From a geophysicist’s perspective, the better the seismic image, the easier it is for the geologists to do their job. So in a sense, we are working hard to trivialize you! Of course in the hydrocarbon exploration and production business we’re collectively always working on the frontiers: geologically, geographically, technically, scientifically, etc. So our ability to image and interpret things we want to under s tand i s cons tant ly challenged. Do recent geophysical trends have the potential to revolutionize the relationship between geophysical data and geological understanding and interpretation of the interior of the Earth? Maybe. I’ll talk about these trends, which are the product of the incredible advances in computing power available for processing seismic data combined with clever thinking about how we collect seismic data.
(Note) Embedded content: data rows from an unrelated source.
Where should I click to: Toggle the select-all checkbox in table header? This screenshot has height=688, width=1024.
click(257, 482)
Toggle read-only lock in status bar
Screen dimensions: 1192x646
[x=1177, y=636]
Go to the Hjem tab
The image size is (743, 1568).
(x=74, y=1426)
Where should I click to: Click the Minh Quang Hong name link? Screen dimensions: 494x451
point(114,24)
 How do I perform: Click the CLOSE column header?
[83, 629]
For a variety of reasons, the deepwater region of the Gulf of Mexico is one of our favorite proving grounds for geophysical technologies. There, industry faces many technical challenges around developing subsalt reservoirs. A few years ago BP pioneered two new seismic acquisition methods that when coupled with advances in seismic processing have made substantial improvements in our understanding of these reservoirs. I’ll show you some examples of these methods applied to BP assets. One of the keys to motivating these advances was the use of seismic forward modeling. The ability to simulate realistic synthetic data and test hypotheses has become a critical part of geophysical science. We have even come to the point now where the same technology used to simulate data to the best of our ability is being used to process the data we actually acquire in the field. The future holds not only more clever ways of acquiring data, but ways of acquiring a lot more data.

If you hang around geophysicists enough, you’re certain to hear them discuss “seismic velocities”. We need good estimates of the speed that waves propagate in the subsurface to apply our imaging methods. We take great pains to do this quickly and accurately. However, many of the methods we used in the past are based on substantial simplifications to the way waves propagate. Recently, a method called “Waveform Inversion” has been gathering a lot of excitement. Historically the velocity “models” that geophysicists have created were lacking in information content at intermediate scales. We could find sharp changes in velocity, because they give rise to reflection events. We could find very long wavelength trends in the speed of wave propagation through traveltime tomography. Variations in wave speed that were tens to a few hundred meters in scale were not recovered. When we can recover features with velocity expressions at those scales, the results are dramatic in terms of connecting geology to geophysics. I’ll show some examples of this technology and explore its potential for the future.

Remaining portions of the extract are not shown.